The Metlakatla First Nation has become the eighth aboriginal group to support TransCanada Corp.'s Prince Rupert Gas Transmission, a B.C. pipeline project that would transport natural gas to a West Coast export terminal.

TransCanada's $5-billion pipeline venture aims to supply a proposed plant that would export liquefied natural gas from Lelu Island to customers in Asia. The Metlakatla, one of five Tsimshian First Nations consulted during a provincial environmental review last year of Pacific NorthWest LNG, signed a project agreement with TransCanada.

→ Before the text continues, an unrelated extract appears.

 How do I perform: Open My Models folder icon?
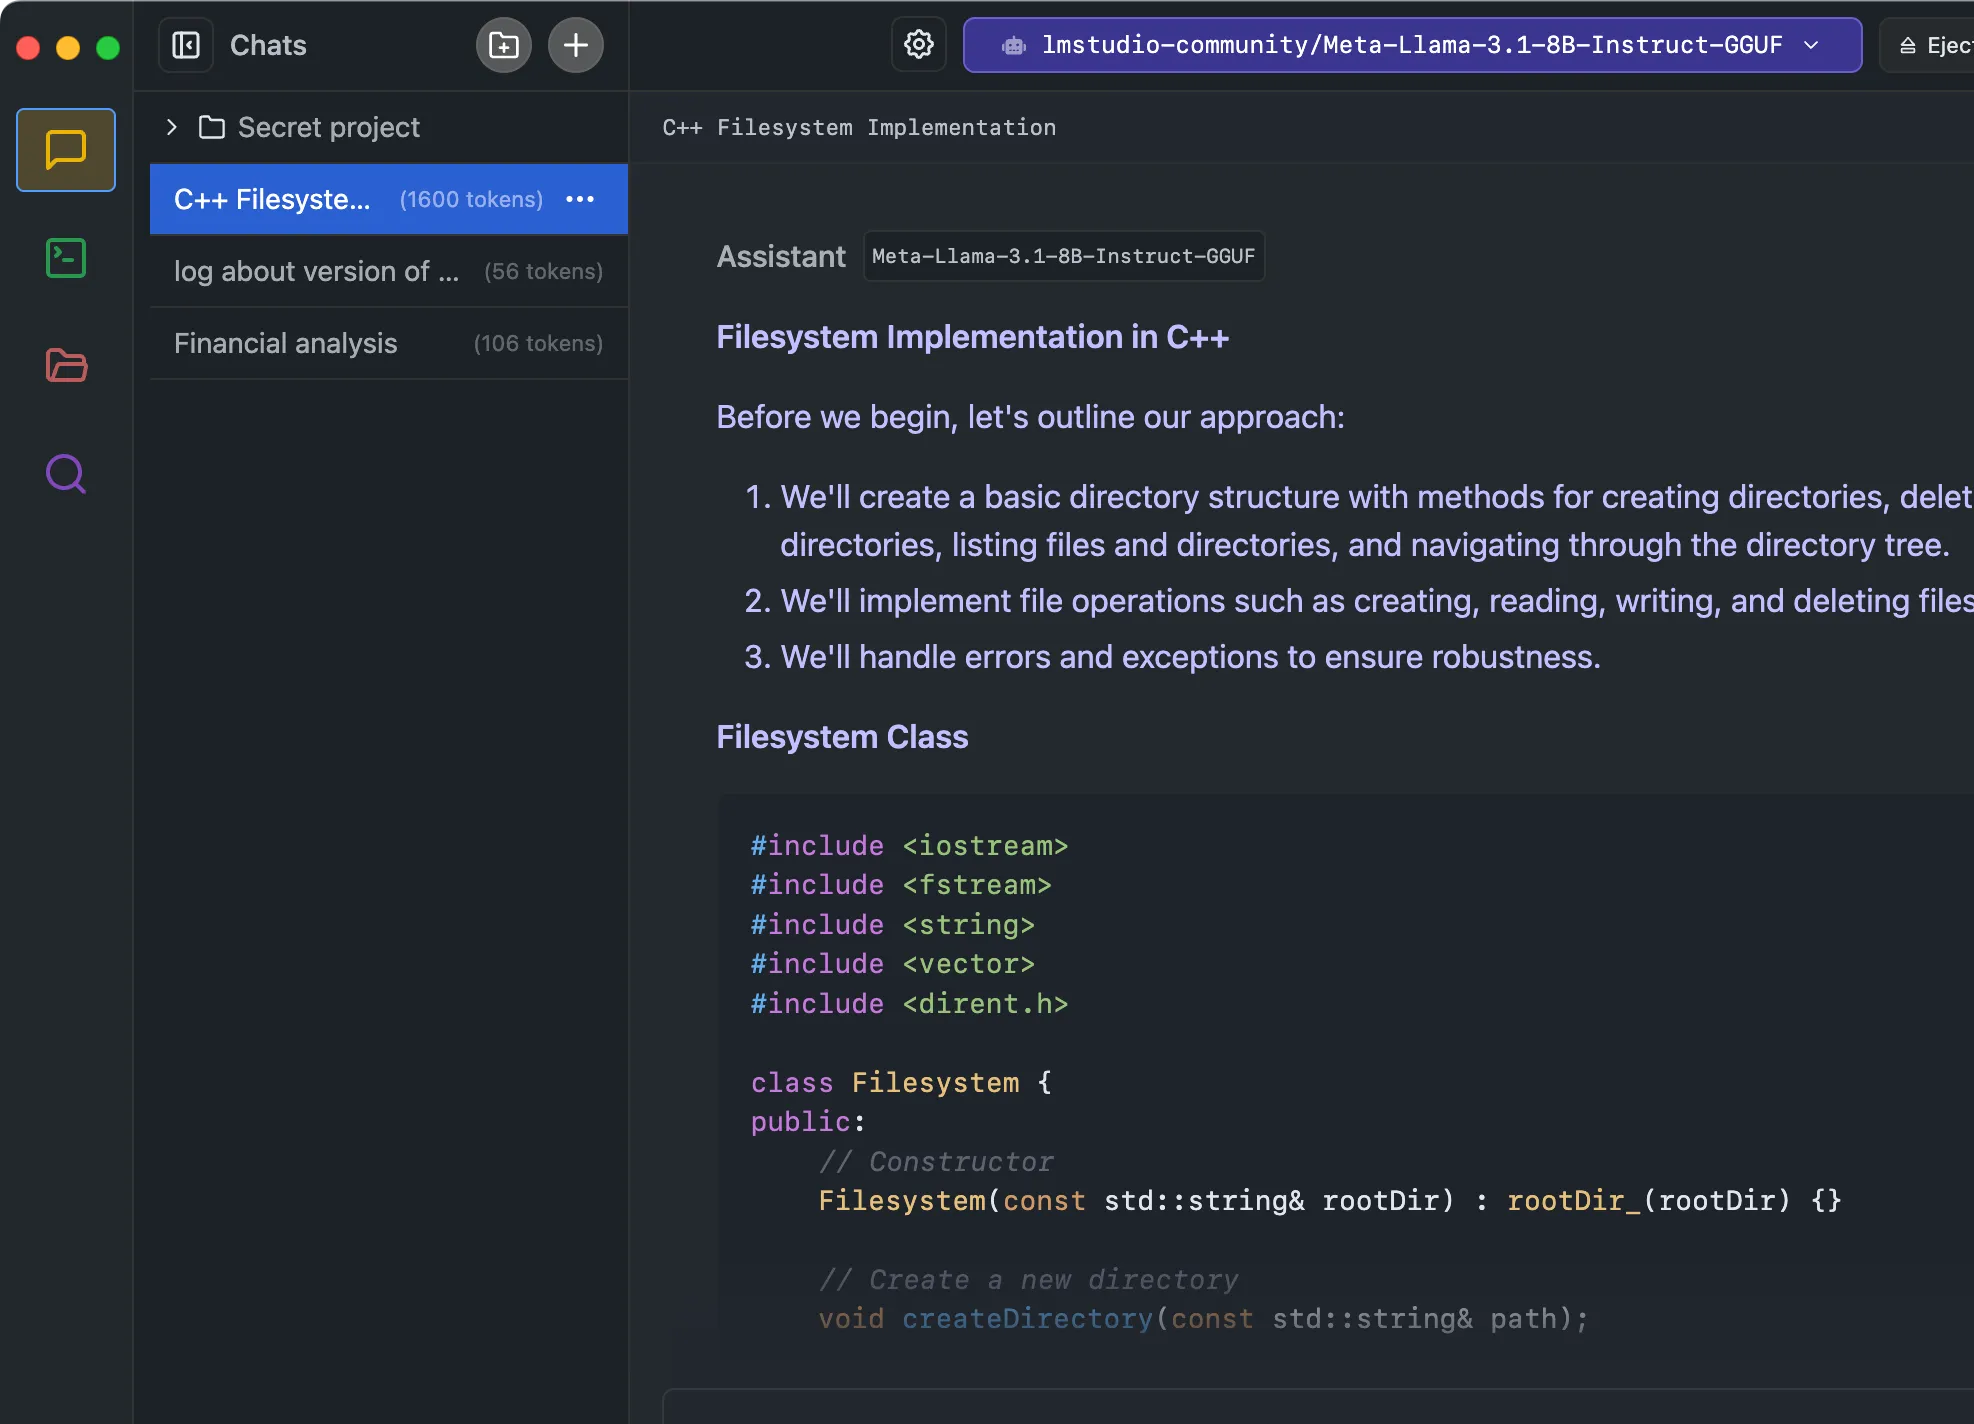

The pact details financial, employment and other benefits for the Metlakatla.

Calgary-based TransCanada wants to move natural gas along a 900-kilometre route from northeast B.C. to the Pacific NorthWest LNG project led by Malaysia's state-owned Petronas.

"We are confident that TransCanada will work diligently to ensure our way of life and the environment, and in particular Lelu Island, will not be negatively affected by the project," Metlakatla chief councillor Harold Leighton said in a statement Tuesday.

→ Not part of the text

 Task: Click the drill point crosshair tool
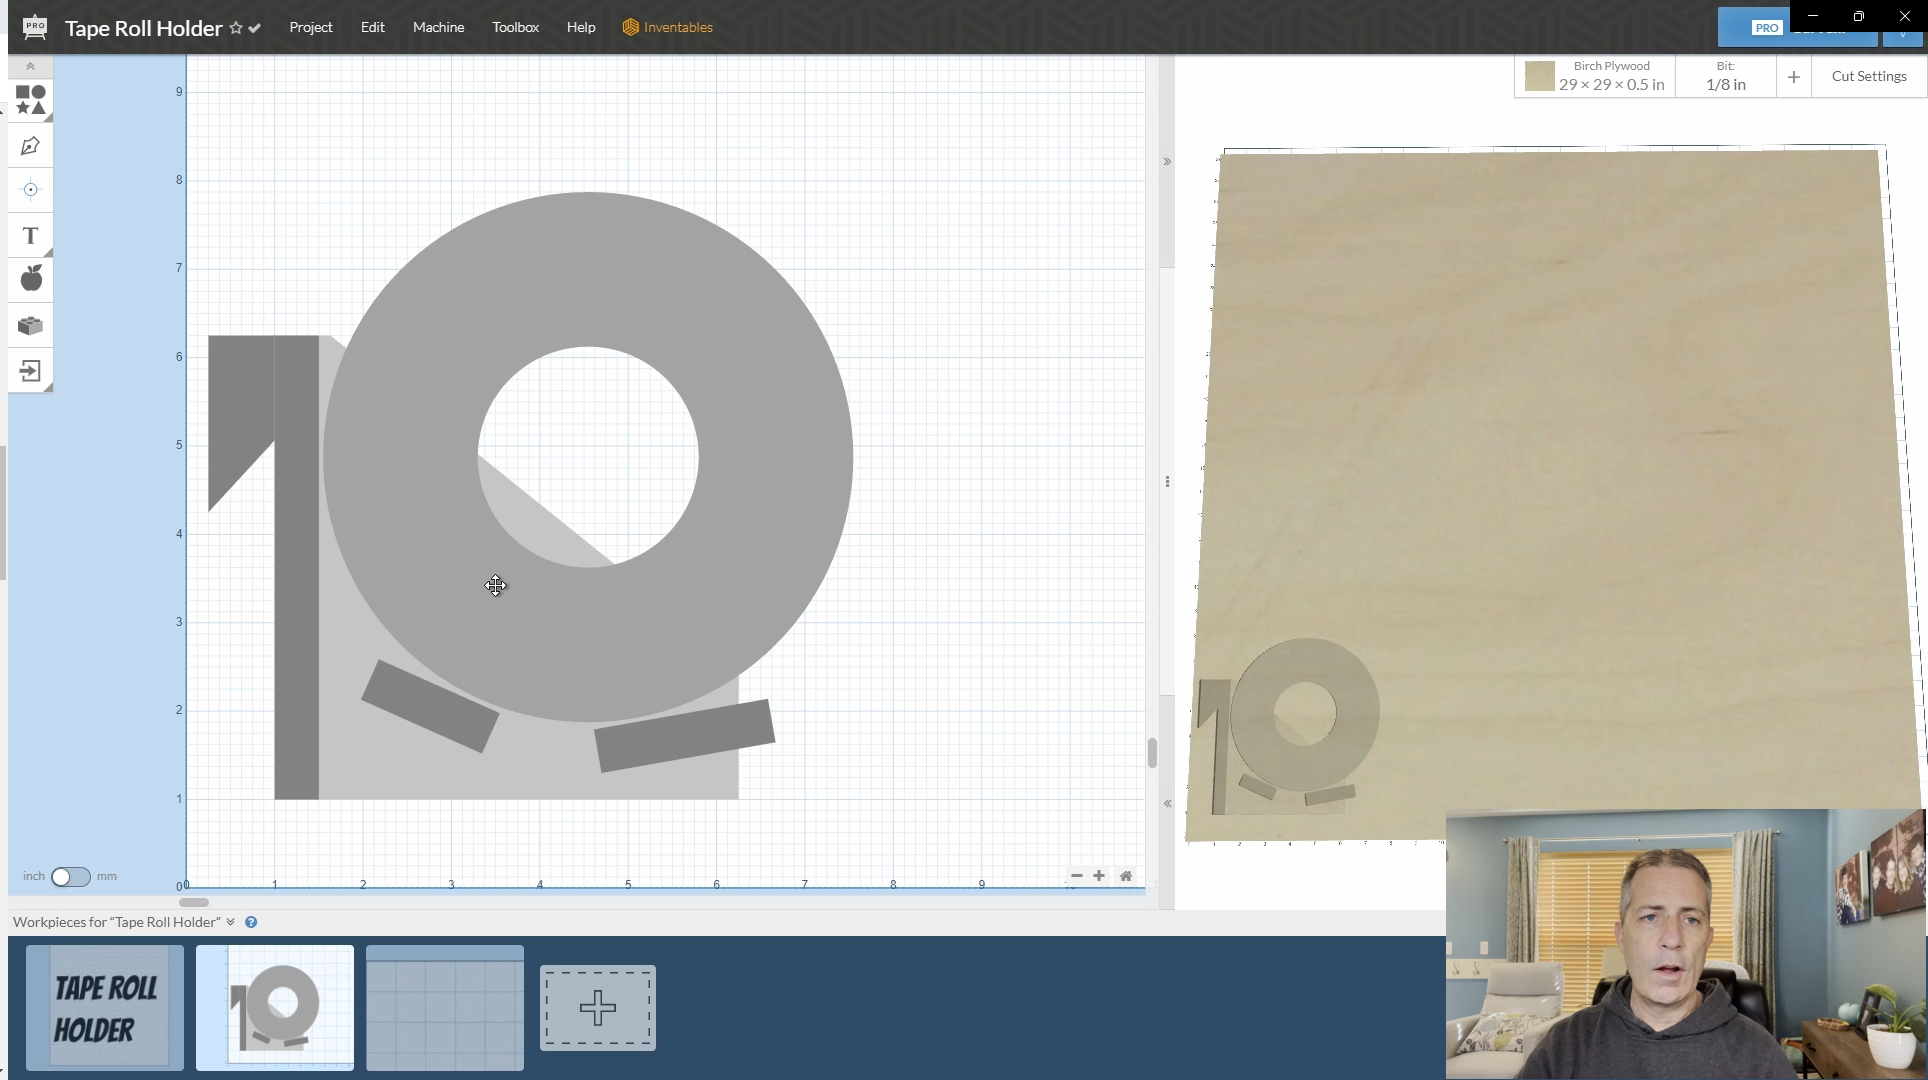(30, 190)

But many members of the Lax Kw'alaams First Nation are digging in, fighting the pipeline plans and Pacific NorthWest LNG. For the past five weeks, there has been a protest camp set up on Lelu Island to draw attention to a sandy area nearby called Flora Bank. A planned suspension bridge and pier over the northwest flank of Flora Bank would place juvenile salmon habitat at risk in the Skeena River estuary, according to Lax Kw'alaams leaders.

The Allied Tribes of Lax Kw'alaams are claiming title to Lelu Island and Flora Bank in the Port of Prince Rupert, arguing in a court filing last week that LNG export plans interfere with aboriginal fishing rights. Metlakatla leaders, however, say Lelu Island and the Skeena River estuary are also important parts of their traditional territory.

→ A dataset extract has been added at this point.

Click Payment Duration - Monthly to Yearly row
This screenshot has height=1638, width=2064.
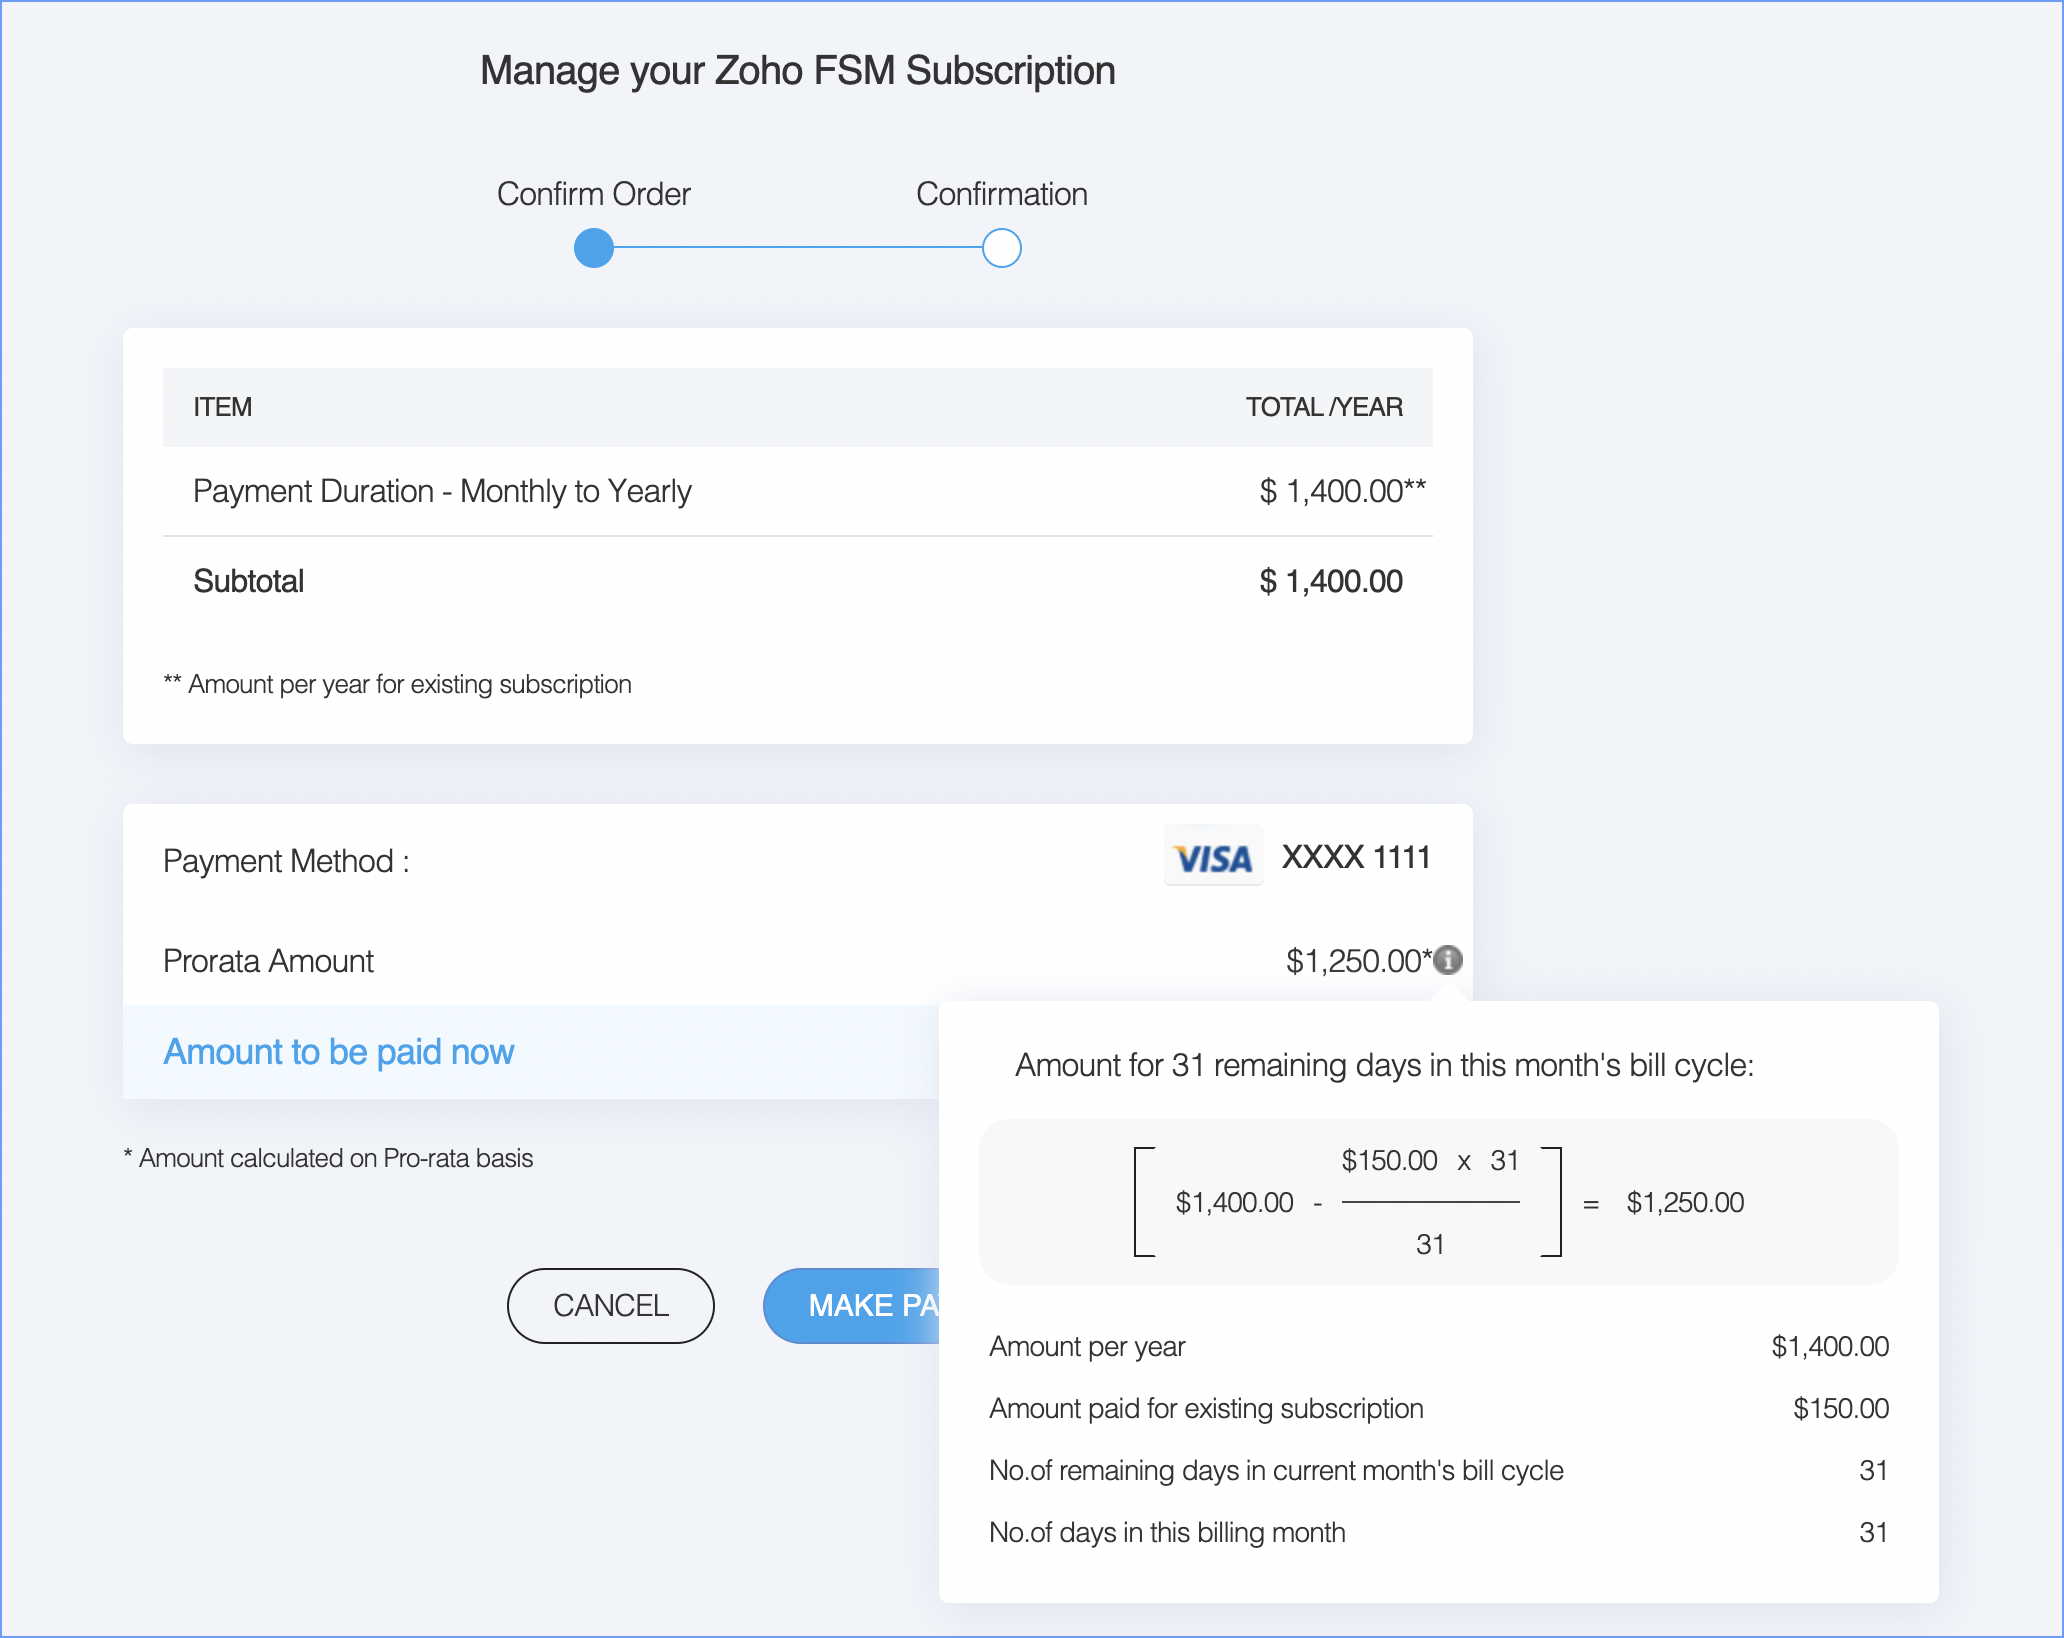click(x=442, y=491)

Two Tsimshian groups, the Metlakatla and the Kitselas, signed term sheets in December that precede impact benefit agreements with Pacific NorthWest LNG. The Lax Kw'alaams, Kitsumkalum and Gitxaala are the other three Tsimshian groups consulted last year by the B.C. Environmental Assessment Office. The Kitsumkalum and Gitxaala have not yet announced their decisions on whether to support the pipeline and LNG project.

TransCanada said it doesn't have a specific target for deals with First Nations, but pointed out that it also has six pacts with aboriginal groups for its Coastal GasLink pipeline venture, which would supply natural gas to the Royal Dutch Shell PLC-led LNG Canada project in Kitimat.

The eight project agreements at Prince Rupert Gas Transmission are with the Metlakatla, Kitselas, Doig River, Halfway River, Yekooche, Gitanyow, Lake Babine and Nisga'a Lisims.

"Achieving this agreement with the Metlakatla First Nation is a major milestone for us, particularly since it has a significant interest in the Skeena estuary and wants to ensure that the environment around the Pacific NorthWest liquefaction facility is protected," Prince Rupert Gas Transmission president Dean Patry said in a release issued by TransCanada.

Pacific NorthWest LNG estimates that $36-billion will need to be spent to make its planned exports a reality by late 2019. The budget includes $11.4-billion for the LNG export terminal on Lelu Island, $5-billion for Prince Rupert Gas Transmission, $1.7-billion for North Montney Mainline, Petronas's $5.2-billion acquisition of Progress Energy Canada in 2012 and at least $12-billion related to drilling and natural gas production in northeast British Columbia.